When it comes to sex & gender, tireless and awe-inspiring campaigners have been battling just to hold on by their fingernails to a status quo that was being privately dismantled piece by piece over a decade ago. This has been slow, painful, and methodical work that’s been successful in the UK to a degree that nowhere else in the world has seen. Right now, there is a push for self-id of sex across multiple countries, of criminalising anything but rote-affirmation of gender identities, and the momentum is global. Scotland have already passed their Gender Recognition Reform Bill and the only thing stopping it from becoming law is a challenge from Westminster. Wales look determined to press ahead. The only thing preventing this from already being law and becoming harmonised across the whole of the UK is the political will (or lack thereof) of the governing party. Yet the Tories would certainly capitulate given a change of leader to someone like Penny Mordaunt, and Theresa May is on record saying the Scottish GRRB should not have been blocked.
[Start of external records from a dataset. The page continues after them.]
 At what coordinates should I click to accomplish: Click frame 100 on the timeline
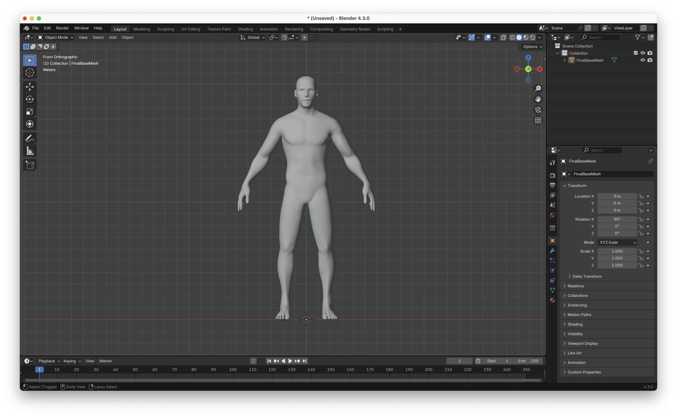click(x=233, y=370)
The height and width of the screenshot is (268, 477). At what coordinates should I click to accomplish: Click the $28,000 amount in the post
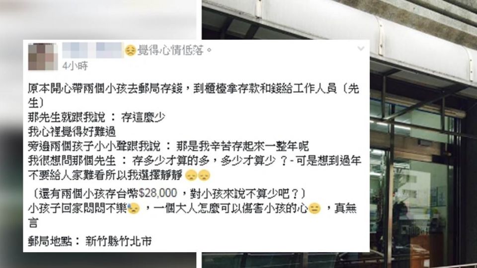[158, 193]
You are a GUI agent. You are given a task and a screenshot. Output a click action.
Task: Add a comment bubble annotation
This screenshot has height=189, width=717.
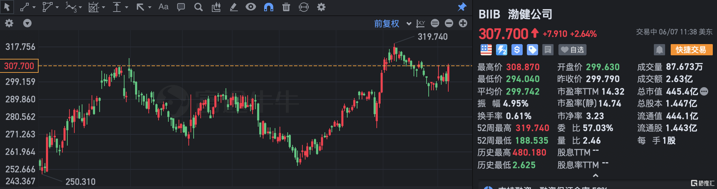click(x=181, y=7)
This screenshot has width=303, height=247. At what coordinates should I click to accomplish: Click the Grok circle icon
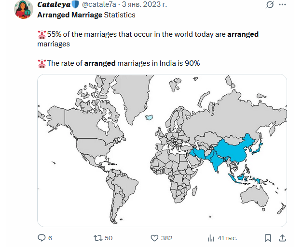270,5
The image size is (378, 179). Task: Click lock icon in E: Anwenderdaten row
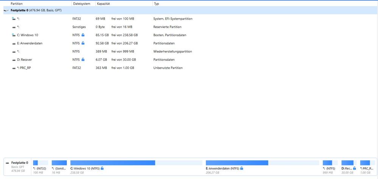(x=83, y=43)
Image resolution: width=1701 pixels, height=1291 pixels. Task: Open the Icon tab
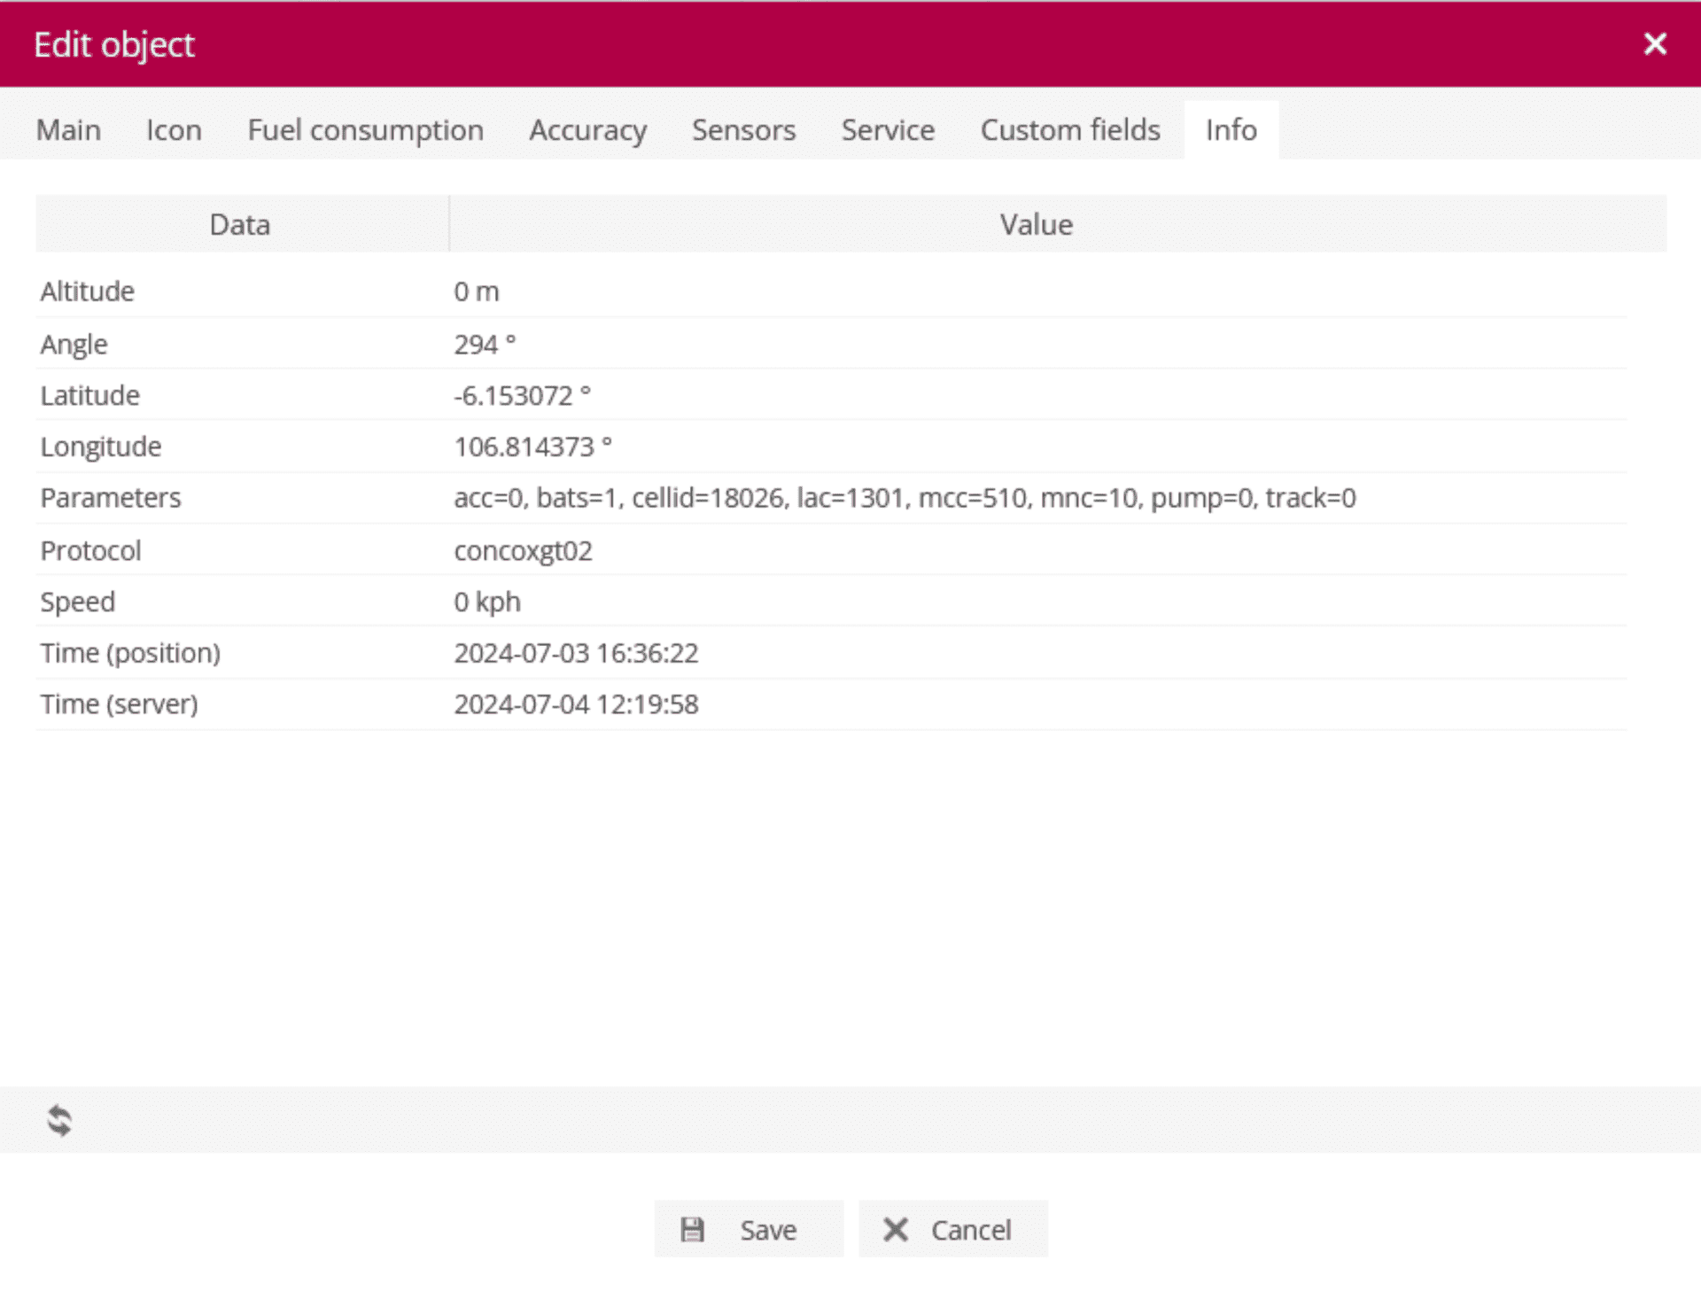(x=174, y=130)
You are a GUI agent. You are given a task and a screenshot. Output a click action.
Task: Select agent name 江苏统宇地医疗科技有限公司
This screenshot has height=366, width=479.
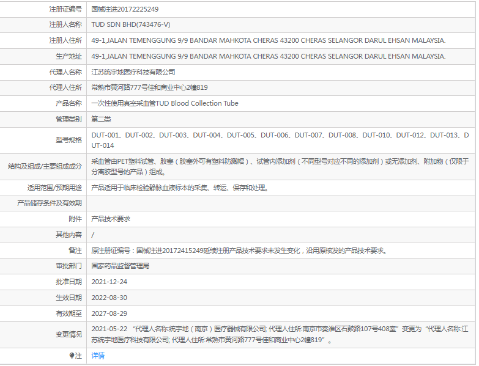coord(133,72)
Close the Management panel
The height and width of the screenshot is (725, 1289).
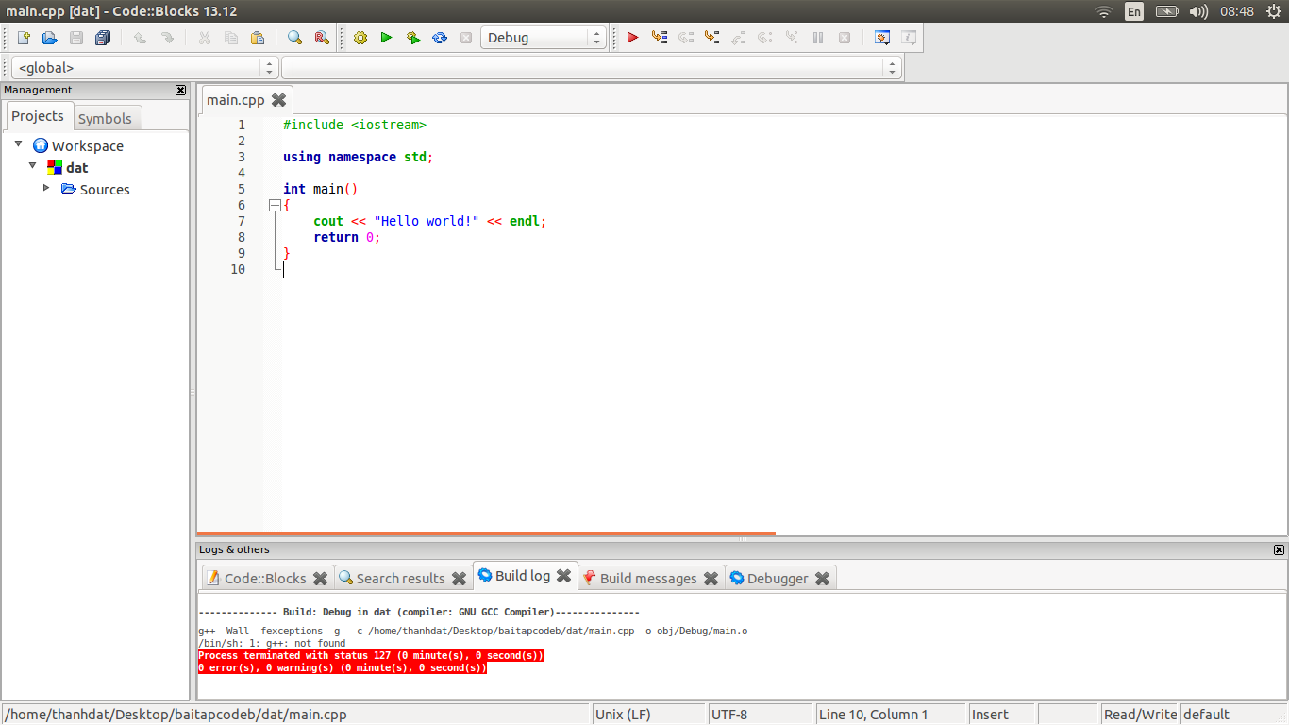point(180,91)
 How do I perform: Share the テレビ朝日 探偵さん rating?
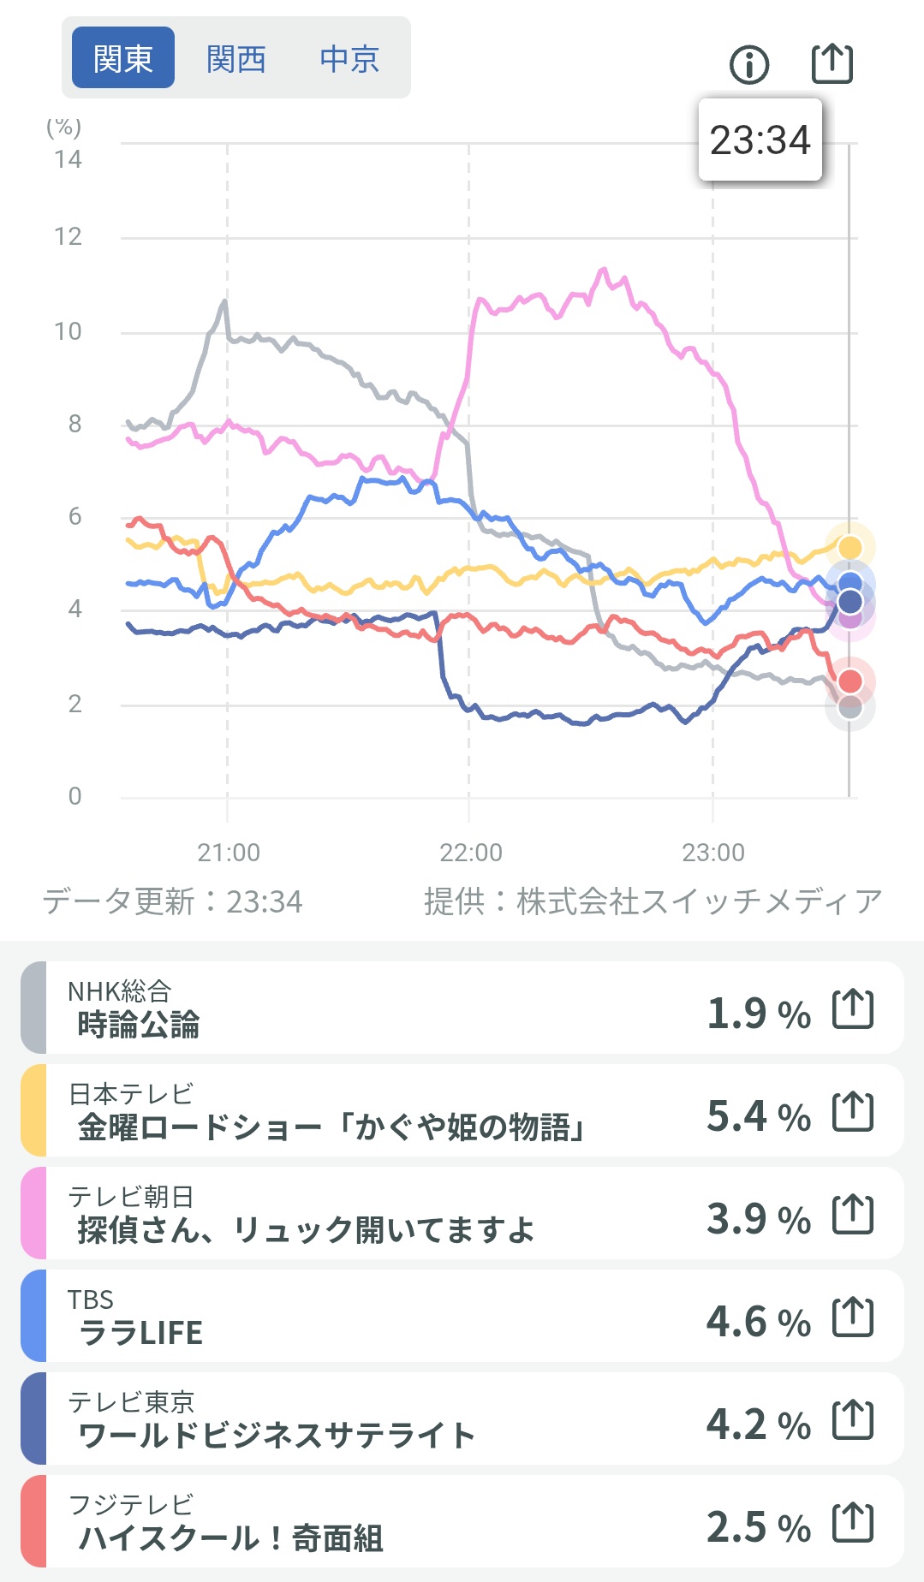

Caroline Noakes and William Hague both glibly and patronisingly support men joining the Women’s Institute. Meanwhile, Labour are still trying to eat their cake and have it, promising to preserve single-sex exceptions and also “modernise” the GRA. Is that self-id? Who knows. Sure, the Communist Party are offering a clear and well-argued opposition, rooted in materialist ideology, but the Lib Dems, Greens and SNP - even as they implode - are all still completely in favour. So is the Council of Europe. So is the UN.
Failure does not mean the status quo.
It means losing. Badly.
It means the utter destruction of rights and protections and data and services for women, and the continued absolutely bizarre metaphysically-justified medicalisation of children.
It means the erasure of the concept of same-sex orientation in law, and the outlawing of single-sex lesbian and gay organisations or events.
Losing is existential, and yet these various campaign groups aren’t even agreed what winning looks like beyond “not losing”.
In summary, I find the comparison to the Brexit campaign unconvincing, and given the stakes I think it is important to understand the very different situation we are all in, and make every effort not to fall into the comforting trap of thinking Brexit offers a useful template for how to approach the sex/gender debate.